While the rule vests in the employer the burden to prove that the seafarer was referred to the company-designated physician for a post-employment examination, the same presupposes that the seafarer had first reported to the employer’s office.

In here, respondent submitted copies of its visitor logbook to disprove petitioner’s claim that he visited their office immediately after his repatriation. Notable that petitioner’s name does not appear in the entries of said logbook from Sept. 4, 2009 until Oct. 6, 2009.

Faced with this evidence, petitioner remained silent and did not rebut or address the same in his pleadings. Between petitioner’s bare and unsupported allegations and the documentary evidence submitted by respondents, We are more inclined to accord weight to the latter.

Thus, We find petitioner’s failure to comply with the mandatory post-employment medical examination to be due to his own omission and not through respondent’s fault.

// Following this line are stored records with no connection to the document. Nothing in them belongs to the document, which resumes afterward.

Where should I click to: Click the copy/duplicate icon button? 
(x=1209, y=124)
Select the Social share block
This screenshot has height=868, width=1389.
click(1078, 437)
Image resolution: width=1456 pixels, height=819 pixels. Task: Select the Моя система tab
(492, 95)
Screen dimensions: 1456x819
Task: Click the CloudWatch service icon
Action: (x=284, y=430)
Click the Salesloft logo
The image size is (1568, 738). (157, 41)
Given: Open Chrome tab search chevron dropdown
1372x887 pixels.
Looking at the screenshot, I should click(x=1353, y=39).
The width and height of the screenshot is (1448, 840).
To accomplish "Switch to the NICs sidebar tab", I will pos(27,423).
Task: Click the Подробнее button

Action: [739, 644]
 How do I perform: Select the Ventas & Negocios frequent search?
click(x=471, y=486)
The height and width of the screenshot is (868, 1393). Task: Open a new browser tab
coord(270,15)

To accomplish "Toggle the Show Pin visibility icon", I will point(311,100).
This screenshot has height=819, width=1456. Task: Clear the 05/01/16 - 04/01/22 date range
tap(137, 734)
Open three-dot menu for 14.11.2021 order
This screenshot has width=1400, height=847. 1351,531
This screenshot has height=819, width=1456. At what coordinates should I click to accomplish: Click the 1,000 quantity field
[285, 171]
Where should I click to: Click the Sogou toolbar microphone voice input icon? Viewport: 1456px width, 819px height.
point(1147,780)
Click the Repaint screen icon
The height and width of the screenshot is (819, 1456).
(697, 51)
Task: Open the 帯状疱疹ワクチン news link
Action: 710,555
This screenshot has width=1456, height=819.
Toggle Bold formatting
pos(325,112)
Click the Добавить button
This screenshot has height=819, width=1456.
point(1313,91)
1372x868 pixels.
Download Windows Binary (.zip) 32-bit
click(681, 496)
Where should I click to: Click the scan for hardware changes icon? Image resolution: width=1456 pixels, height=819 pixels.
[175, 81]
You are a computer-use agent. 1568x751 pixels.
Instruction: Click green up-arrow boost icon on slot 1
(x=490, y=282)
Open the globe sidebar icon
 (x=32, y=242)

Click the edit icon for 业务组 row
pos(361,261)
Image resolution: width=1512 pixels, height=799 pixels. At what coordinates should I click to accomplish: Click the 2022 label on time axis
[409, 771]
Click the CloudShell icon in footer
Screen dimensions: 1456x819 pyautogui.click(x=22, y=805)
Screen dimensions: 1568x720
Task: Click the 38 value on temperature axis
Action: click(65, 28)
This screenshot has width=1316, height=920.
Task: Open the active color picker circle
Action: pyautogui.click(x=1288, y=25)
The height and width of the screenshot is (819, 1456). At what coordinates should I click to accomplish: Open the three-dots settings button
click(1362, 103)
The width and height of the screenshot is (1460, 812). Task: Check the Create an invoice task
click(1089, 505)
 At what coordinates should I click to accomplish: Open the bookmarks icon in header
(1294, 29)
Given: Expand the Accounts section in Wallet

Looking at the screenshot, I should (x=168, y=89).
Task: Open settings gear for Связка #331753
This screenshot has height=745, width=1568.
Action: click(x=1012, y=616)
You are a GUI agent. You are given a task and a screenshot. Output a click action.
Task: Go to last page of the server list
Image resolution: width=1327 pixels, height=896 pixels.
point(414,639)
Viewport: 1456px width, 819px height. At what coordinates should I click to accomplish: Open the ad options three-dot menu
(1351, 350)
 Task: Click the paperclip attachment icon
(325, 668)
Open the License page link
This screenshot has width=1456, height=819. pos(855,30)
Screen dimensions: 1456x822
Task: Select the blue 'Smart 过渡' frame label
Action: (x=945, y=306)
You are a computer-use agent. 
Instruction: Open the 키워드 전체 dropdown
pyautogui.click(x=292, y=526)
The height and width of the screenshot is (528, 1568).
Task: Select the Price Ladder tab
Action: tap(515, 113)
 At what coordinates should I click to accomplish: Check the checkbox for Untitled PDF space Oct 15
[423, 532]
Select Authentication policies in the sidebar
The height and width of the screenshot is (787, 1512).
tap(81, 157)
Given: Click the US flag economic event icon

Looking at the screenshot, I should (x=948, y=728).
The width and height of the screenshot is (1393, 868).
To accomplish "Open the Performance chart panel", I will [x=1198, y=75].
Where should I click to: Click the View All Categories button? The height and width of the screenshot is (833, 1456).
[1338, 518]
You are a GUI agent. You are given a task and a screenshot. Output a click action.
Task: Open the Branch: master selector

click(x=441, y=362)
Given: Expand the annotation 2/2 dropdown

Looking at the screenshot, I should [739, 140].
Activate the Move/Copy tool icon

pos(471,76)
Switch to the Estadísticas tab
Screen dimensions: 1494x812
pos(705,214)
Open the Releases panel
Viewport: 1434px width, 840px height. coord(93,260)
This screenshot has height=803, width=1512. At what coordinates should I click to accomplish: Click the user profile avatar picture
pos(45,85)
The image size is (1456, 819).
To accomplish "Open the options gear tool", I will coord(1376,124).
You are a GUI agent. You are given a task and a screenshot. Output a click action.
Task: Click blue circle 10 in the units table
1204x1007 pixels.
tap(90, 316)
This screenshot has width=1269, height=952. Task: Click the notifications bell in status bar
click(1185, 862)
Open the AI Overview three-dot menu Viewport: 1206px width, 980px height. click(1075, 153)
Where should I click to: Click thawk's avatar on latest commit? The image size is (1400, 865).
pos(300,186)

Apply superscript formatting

To reiterate, the three-day period from return of the seafarer or sign-off from the vessel, whether to undergo a post-employment medical examination or report the seafarer’s physical incapacity, should always be complied with to determine whether the injury or illness is work-related. Hence, petitioner’s failure to comply with the mandatory reporting requirement resulted in the forfeiture of his right to claim disability benefits and proved fatal to his cause (Marcelo M. Corpuz Jr. vs. Gerwil Crewing Phils. Inc., G.R. 205725, Jan. 18, 2021).